-- AIM --
Reproduce the listing below word for word, line by line, leaving out the pictures.
**** MATERIAL SHOWN
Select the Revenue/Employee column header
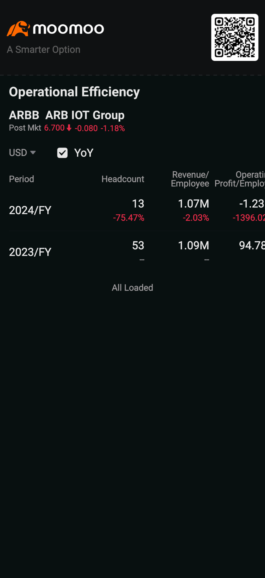265x578 pixels. (190, 179)
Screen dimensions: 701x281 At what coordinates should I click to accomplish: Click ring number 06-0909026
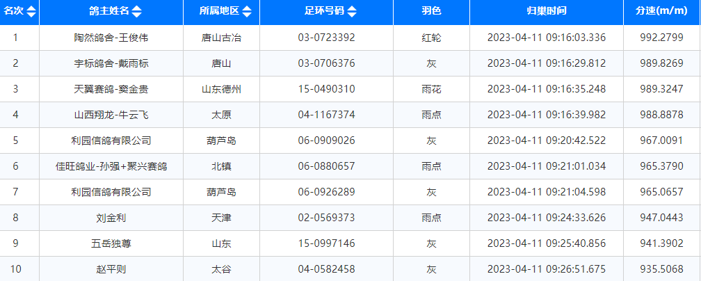click(326, 141)
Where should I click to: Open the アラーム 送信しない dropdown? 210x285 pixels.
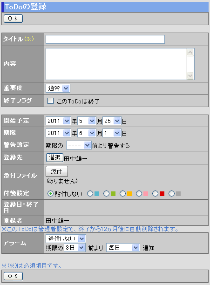click(x=66, y=238)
********
-- ANSWER FOR THE TASK --
Select the Revenue/Employee column header
265x578 pixels. (190, 179)
Screen dimensions: 701x281 At what coordinates should I click to accomplish: Click ring number 06-0909026
click(326, 141)
Where should I click to: Open the アラーム 送信しない dropdown? 210x285 pixels.
click(x=66, y=238)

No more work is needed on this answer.